* BRIEF *
Leaving out every picture, copy the lines of the material below exactly, from the line containing "Instruction: Click the blue padlock icon" through the line containing "395x470 pixels. How".

* GIVEN ENTRIES *

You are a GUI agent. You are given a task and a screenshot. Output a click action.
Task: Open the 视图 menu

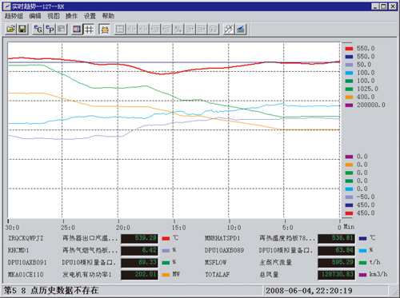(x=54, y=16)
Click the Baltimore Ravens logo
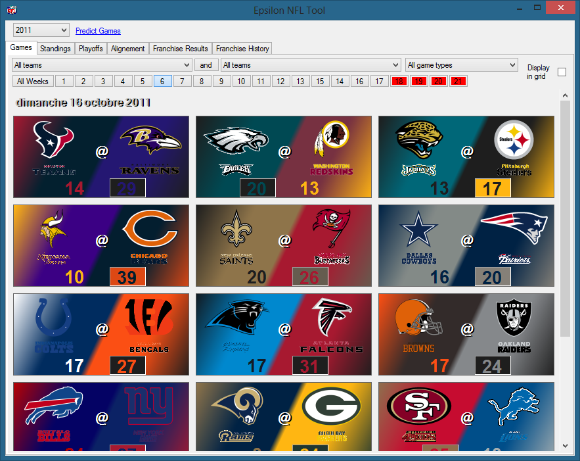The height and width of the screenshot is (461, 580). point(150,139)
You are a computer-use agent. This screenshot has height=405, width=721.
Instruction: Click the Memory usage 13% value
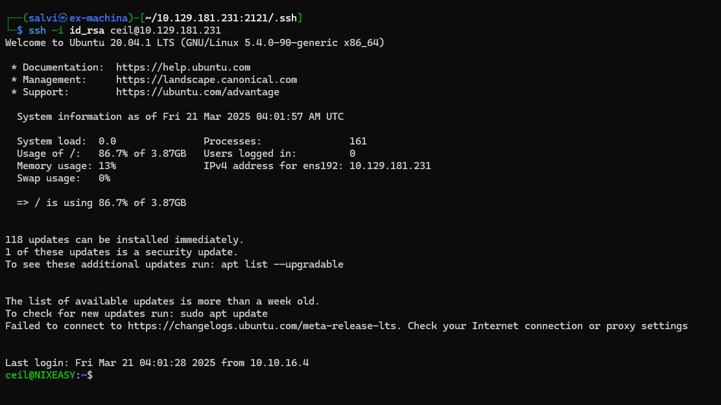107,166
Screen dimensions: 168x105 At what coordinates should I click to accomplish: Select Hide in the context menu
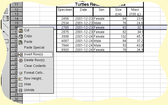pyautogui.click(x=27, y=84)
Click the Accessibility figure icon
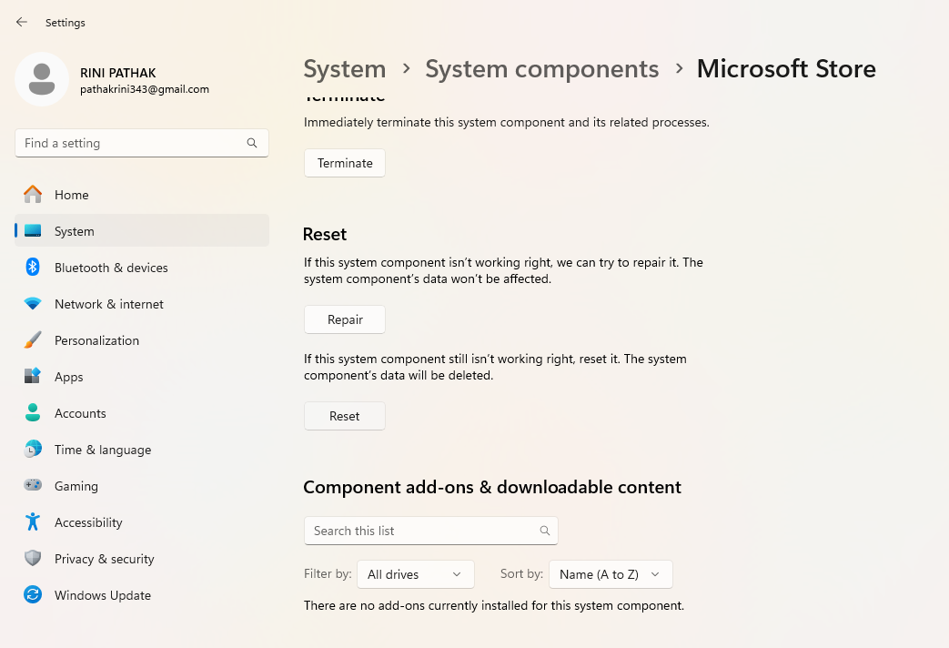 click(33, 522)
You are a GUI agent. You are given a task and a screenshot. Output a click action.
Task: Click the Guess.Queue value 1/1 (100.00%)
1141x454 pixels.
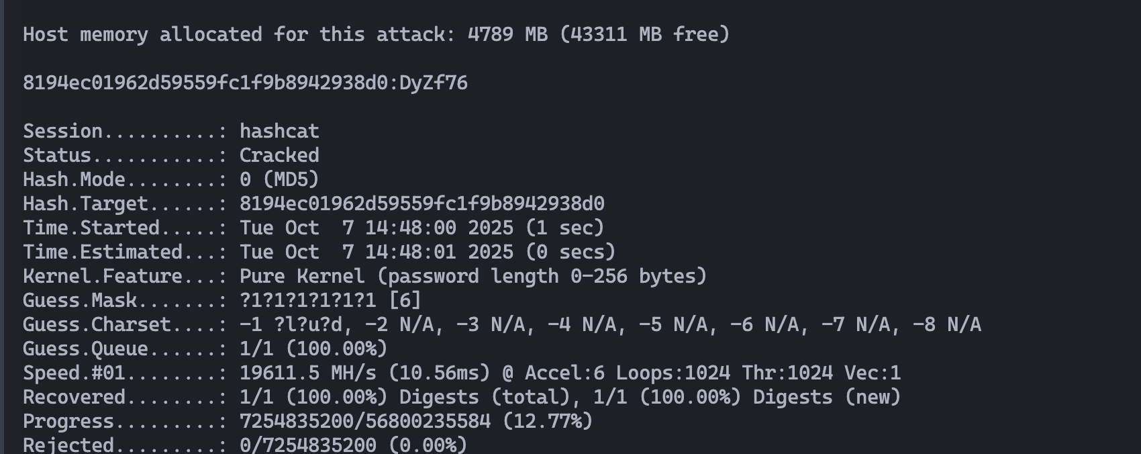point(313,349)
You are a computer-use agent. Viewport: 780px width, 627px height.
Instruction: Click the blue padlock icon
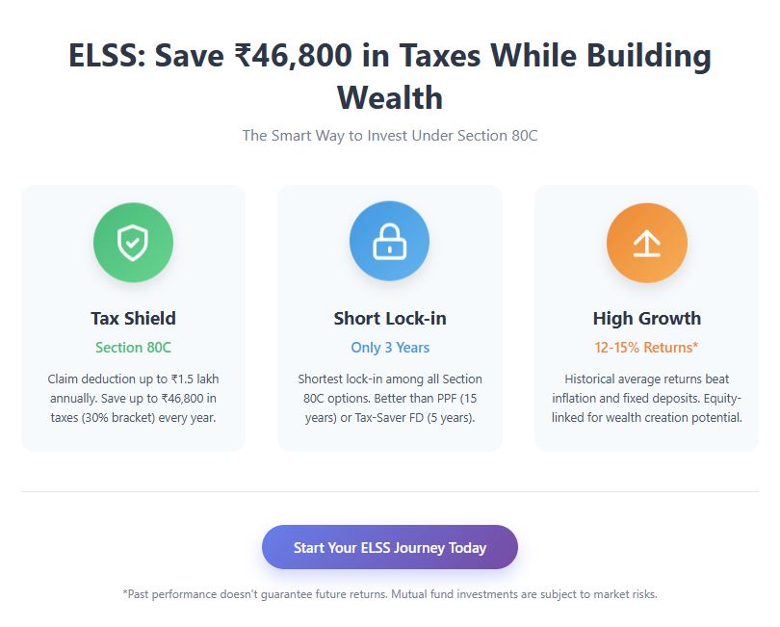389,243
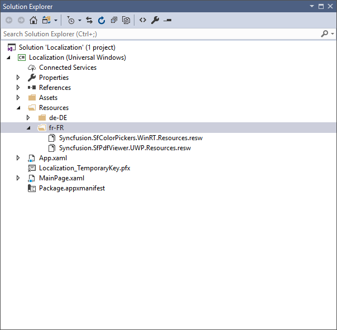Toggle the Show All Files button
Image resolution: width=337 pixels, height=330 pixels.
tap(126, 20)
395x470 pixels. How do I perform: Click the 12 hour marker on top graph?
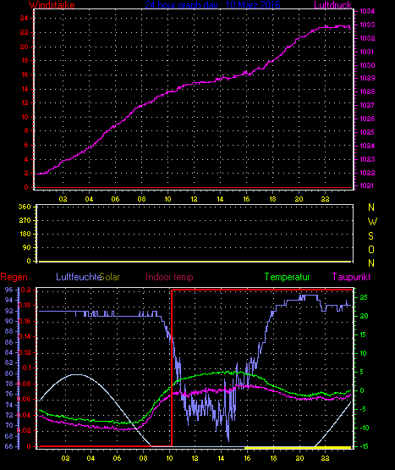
...
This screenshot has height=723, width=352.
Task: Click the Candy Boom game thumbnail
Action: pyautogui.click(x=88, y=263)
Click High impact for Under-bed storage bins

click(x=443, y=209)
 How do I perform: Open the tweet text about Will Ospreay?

* YOUR SOLUTION *
Instruction: Click the blue padlock icon
389,243
Toggle the Show All Files button
Image resolution: width=337 pixels, height=330 pixels.
tap(126, 20)
395x470 pixels. How do I perform: Click the 12 hour marker on top graph?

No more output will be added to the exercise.